Hyperbaric Oxygen Therapy (HBOT) for Decompression Sickness: Addressing the Gaps

Decompression sickness, often referred to as “the bends,” is a potentially life-threatening condition that can occur when a diver surfaces too quickly or violates safe no-decompression limits. This can lead to nitrogen bubbles forming in the bloodstream and tissues, causing severe joint pain, dizziness, paralysis, and even death. Hyperbaric oxygen therapy (HBOT) has long been the gold standard for treating decompression sickness, yet its availability remains a critical issue in the United States.

  • The gas phase of decompression sickness is relatively quick. The gas that comes out of solution in a decompression event has a very high surface tension which wreaks havoc on tissue and sets in motion a cascade of inflammatory responses. Hyperbaric oxygen helps regulate the downstream damage and promotes healing.  

The Origin of Decompression Sickness and HBOT

The concept of decompression sickness dates back to the early days of diving and caisson work. The condition became widely recognized in the 19th century during construction projects like the Brooklyn Bridge, where workers in pressurized environments frequently experienced mysterious and debilitating symptoms after surfacing. Over time, researchers discovered that these symptoms were caused by nitrogen bubbles forming after decompression.

During the 20th century oxygen was used to enhance the treatment of decompression sickness resulting in much better outcomes and safer treatment tables. By placing patients in a pressurized chamber and administering pure oxygen, the therapy hyper-oxygenates affected tissues, facilitating recovery and mitigating long-term damage.

  • Interesting note; initially decompression sickness was not treated with oxygen, but rather staged decompression while breathing air. It wasn’t until later in 1937 that the utility of using 100% oxygen for the treatment of decompression sickness was realized. To put that into prospective the first reported case of decompression sickness in two miners was 1841. The Brooklyn Bridge was built between 1869 and1883. 

Limited Access to Emergency HBOT

While HBOT is a proven and essential treatment for decompression sickness, its availability in emergency settings is deeply uneven. In areas with high diving activity, some hospitals are equipped with hyperbaric chambers, providing a lifeline for affected divers. However, vast regions across the country remain without access to this critical resource. The consequences are dire: without timely treatment—ideally within hours of symptom onset—divers face permanent injury or even death. The critical window for treatment underscores the urgency of having hyperbaric oxygen therapy readily available in emergency settings, especially in areas around our coastlines.

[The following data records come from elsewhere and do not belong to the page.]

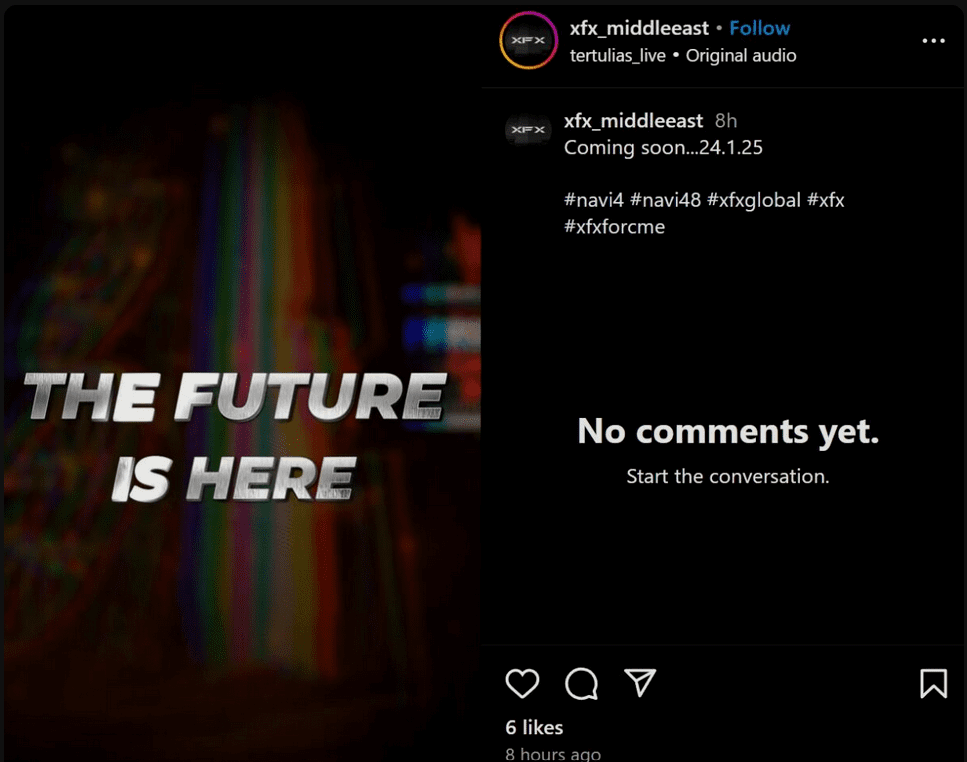Open the xfx_middleeast username in the caption
Image resolution: width=967 pixels, height=762 pixels.
tap(633, 120)
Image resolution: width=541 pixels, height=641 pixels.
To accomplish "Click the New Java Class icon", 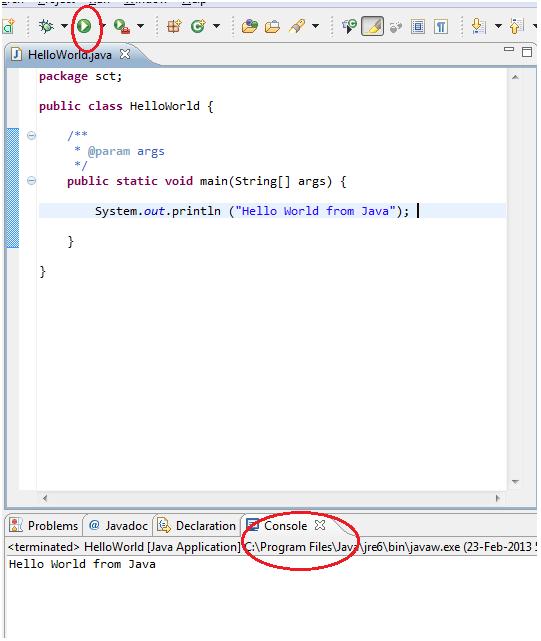I will 198,27.
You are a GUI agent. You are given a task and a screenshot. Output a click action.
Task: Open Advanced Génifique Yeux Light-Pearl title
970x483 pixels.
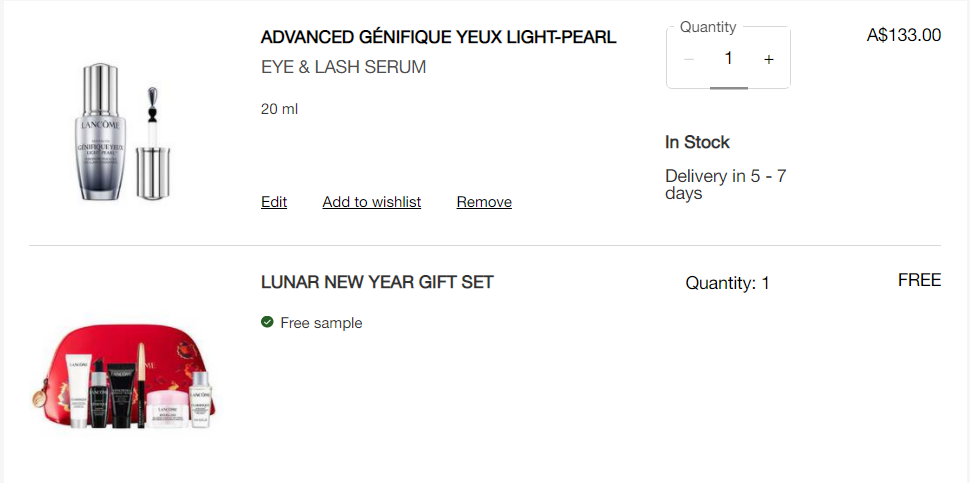pos(439,37)
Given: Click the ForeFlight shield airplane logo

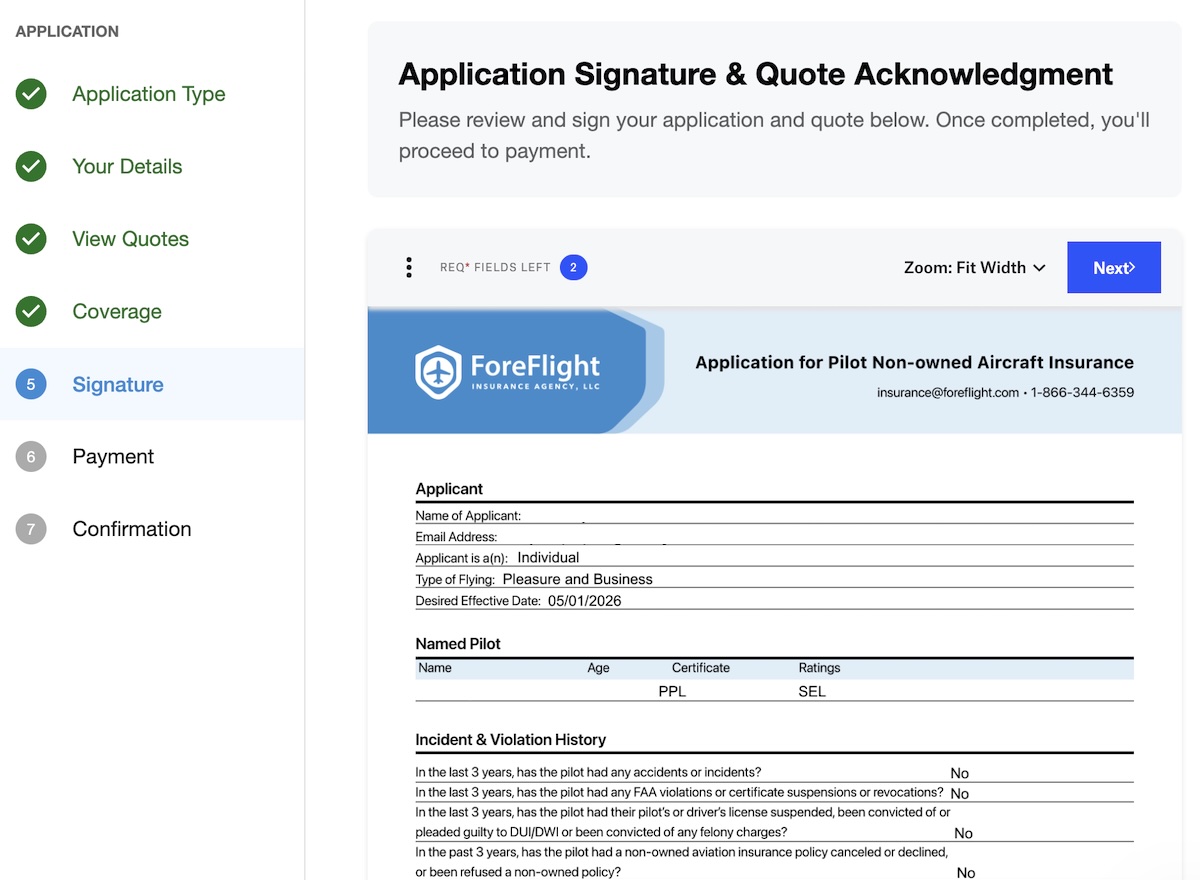Looking at the screenshot, I should click(x=438, y=372).
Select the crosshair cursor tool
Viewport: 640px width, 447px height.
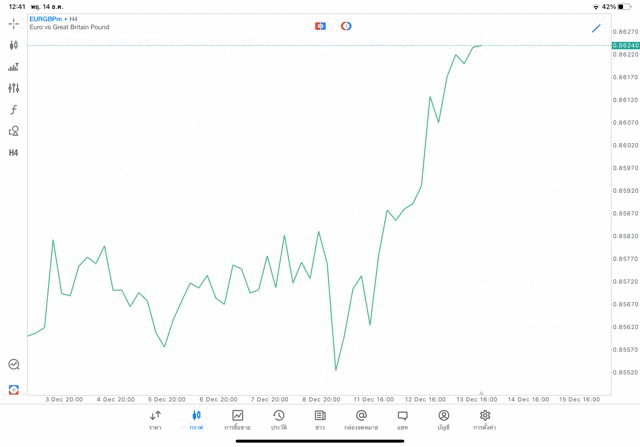(x=14, y=23)
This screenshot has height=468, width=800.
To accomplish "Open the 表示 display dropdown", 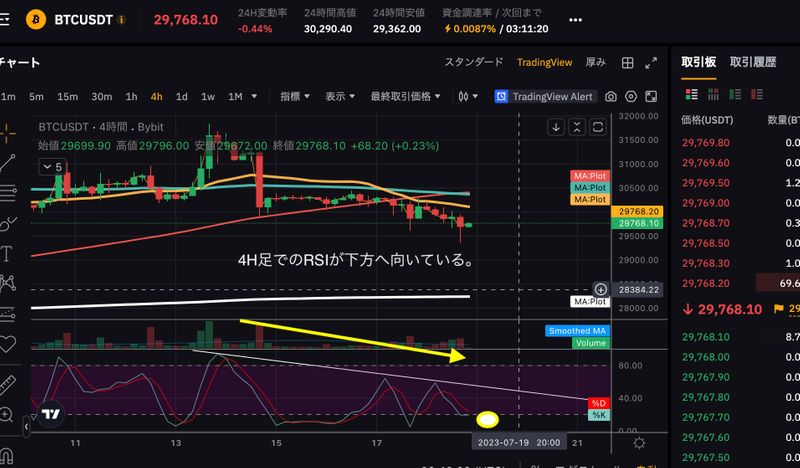I will point(340,97).
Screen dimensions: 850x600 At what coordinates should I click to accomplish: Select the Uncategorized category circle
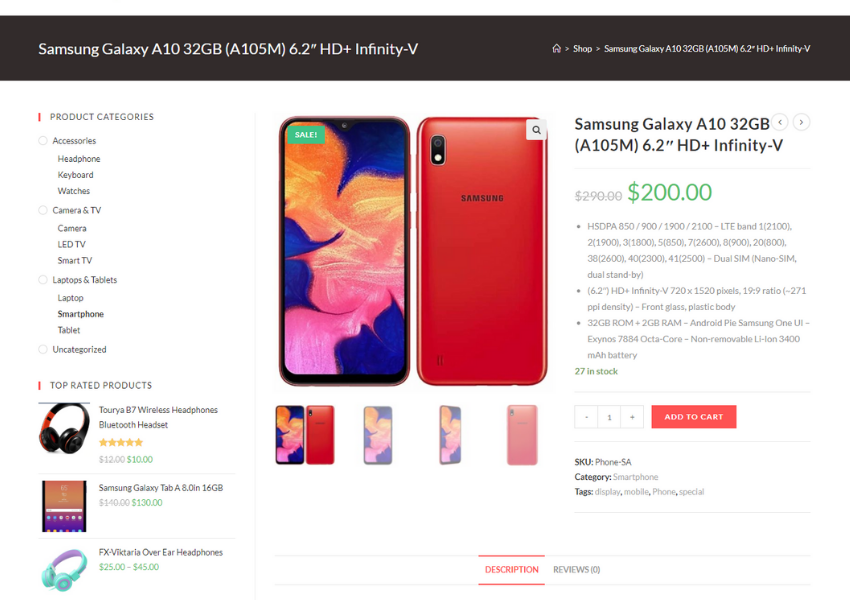coord(43,350)
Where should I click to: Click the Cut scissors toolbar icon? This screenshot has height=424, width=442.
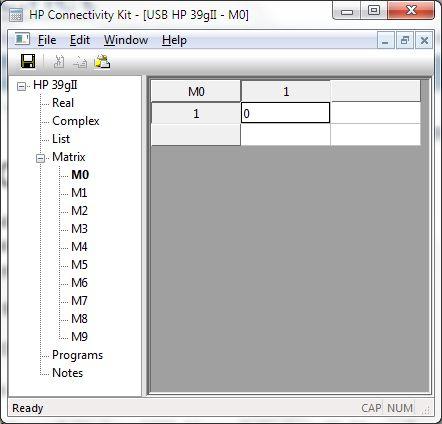click(59, 62)
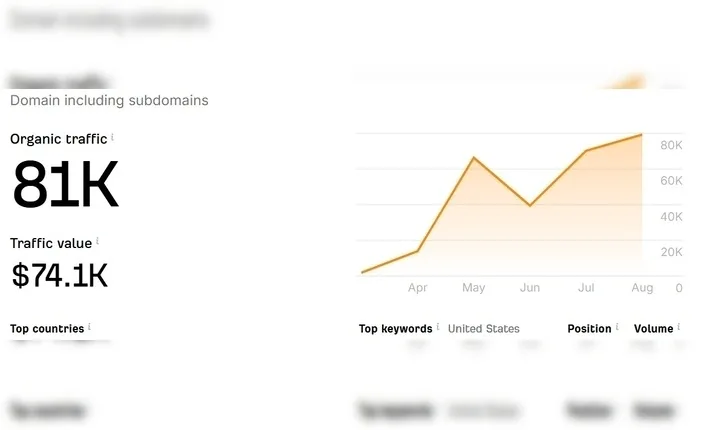
Task: Click the info icon beside Organic traffic
Action: coord(112,137)
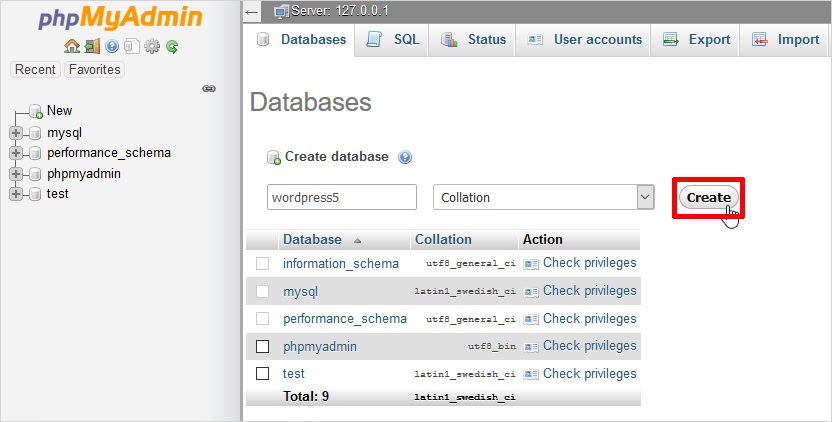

This stark disparity highlights an urgent need for action to ensure life-saving care reaches all who need it, no matter their location.

The Call for Expanded HBOT Services

Decompression sickness doesn’t just affect professional divers—it can impact recreational divers, underwater workers, and even aviators. Increasing access to HBOT chambers in underserved regions is vital to ensuring safety for individuals who rely on this therapy. Advocacy efforts and public awareness campaigns are essential to bridging these gaps.

Even pop culture has taken note of HBOT’s significance. Netflix’s Outer Banks features a storyline where a character battles “the bends,” spotlighting hyperbaric oxygen therapy as a key solution. While dramatized for entertainment, this reference underscores HBOT’s historical relevance—used for decompression sickness since 1937—and its growing visibility in modern narratives. Despite this, accessibility gaps persist nationwide, leaving many divers without life-saving treatment when it’s needed most.

Moving Forward

As more people take up diving as a hobby or profession, the demand for accessible HBOT services will continue to grow. By addressing these shortages and investing in emergency hyperbaric care, we can ensure that no diver is left without the treatment they need. The bends may be an ancient problem, but modern medicine has the tools to solve it—if we make them accessible to all.

We urge readers to spread awareness about the life-saving potential of HBOT and encourage healthcare providers to consider bringing this vital service to their facilities. Together, we can bridge the gap and ensure that every diver has access to timely care.